Parts of the exercise
A: Copy the passage of the article on buying winter feed and fertilizer from "The head of agri-procurement at" up to and including "off their purchases.".
B: According to the article on buying winter feed and fertilizer, what high did July grain prices reach, and to what level did they then fall?
C: State whether each statement agrees with the article on buying winter feed and fertilizer. Answer yes or no, and quote the deciding words of the article.
(i) Vitamins are described as relatively stable.
(ii) The weak pound against the dollar is adding up to £30/t to granular urea.
(iii) The head of agri-procurement called the grain market bearish.

Document segment
The head of agri-procurement at a UK-based farmers co-operative has advised farmers that now is the time to secure their winter feed, minerals and fertiliser as further price increases are expected.

Speaking on a recent market updates webinar organised by Mole Valley Farmers, Daniel McCreadie, head of agri-procurement at Mole Valley Farmers said farmers “could lose more than they would gain” by holding off their purchases.  

“Farmers should secure their winter feed and minerals now and assess their rations to ensure they are not overfeeding amid fears that prices could hit highs later in the year as supply dwindles,” he said.

“It may be a bit earlier than usual, but you could wait and gain £5/t or lose £15/t.

“The market for grain and protein has bottomed out and is now a rising market rather than a falling one.”

The head of agri-procurement described the grain market as ‘bullish’, with July prices hitting a high of £360/t before falling back to £260/t.

He added: “Markets are volatile and moving aggressively. From a risk management perspective, it makes sense to secure your needs for winter.

“Grain prices will rear their head as we head into September and October when there are less. We may see prices rise dramatically due to supply and demand,” he said. 

Neil Berryman, site and procurement manager at Mole Valley Farmers feed supplement, also suggested that farmers look at their winter requirements for minerals, as the market is also volatile.

He advised for farms to look at their mineral requirements first by assessing the rations to ensure they are not overfeeding them. 

“Phosphates historically have tended to be overfed, which will come at a significant expense,” he said.

Price hikes in products like dry cow minerals as magnesium can be expected due to the volume of gas used in its production. 

“Vitamins, on the other hand, are relatively stable. As a result, Mole Valley Farmers has covered material to take advantage of the pricing.”

Craig Paterson, head of fertiliser at Mole Valley Farmers added his two cents: “Urea for September delivery would see some increases.”

“Still, there could be an opportunity for farmers to buy on discounted spot value in August,” he noted.

“The availability of the product from normal origins is significantly reduced, so we will see further issues with curtailing production. My advice is to get some product on-farm sooner rather than later.

“If you are producing muck (dung/slurry), get it analysed and utilised into a plan with bagged product.”

Paterson said the weak pound to the dollar is adding up to £50/t to granular urea alone.

“Prices are being issued and pulled in the hour. A £30 increase is the new £2 increase,” he said.

Given data

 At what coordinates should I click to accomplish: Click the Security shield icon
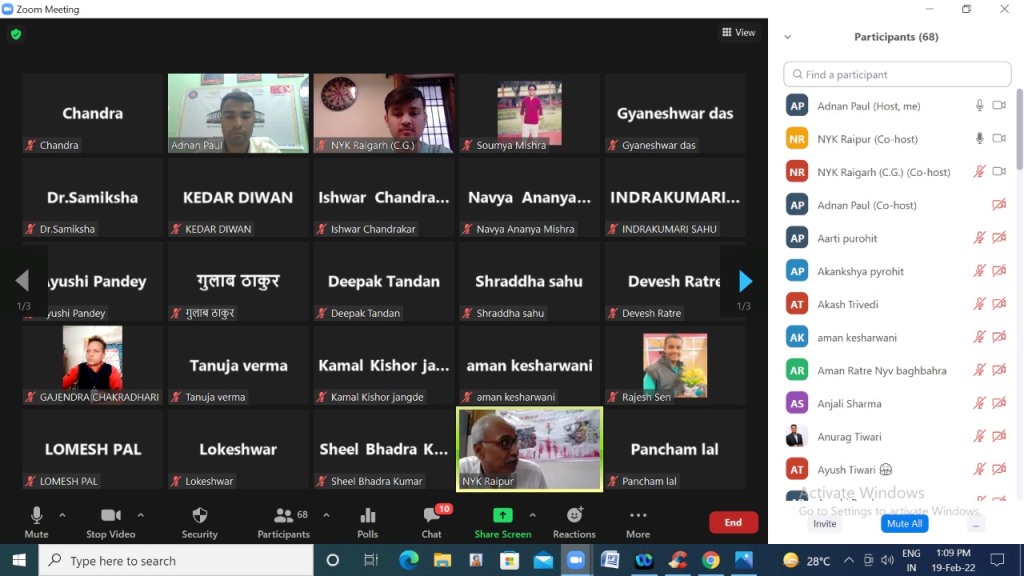199,516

Answers to this exercise
A:
The head of agri-procurement at a UK-based farmers co-operative has advised farmers that now is the time to secure their winter feed, minerals and fertiliser as further price increases are expected.

Speaking on a recent market updates webinar organised by Mole Valley Farmers, Daniel McCreadie, head of agri-procurement at Mole Valley Farmers said farmers “could lose more than they would gain” by holding off their purchases.

B: July grain prices hit a high of £360/t before falling back to £260/t.

C:
(i) Yes: "Vitamins, on the other hand, are relatively stable."
(ii) No: "the weak pound to the dollar is adding up to £50/t to granular urea alone."
(iii) No: "described the grain market as ‘bullish’"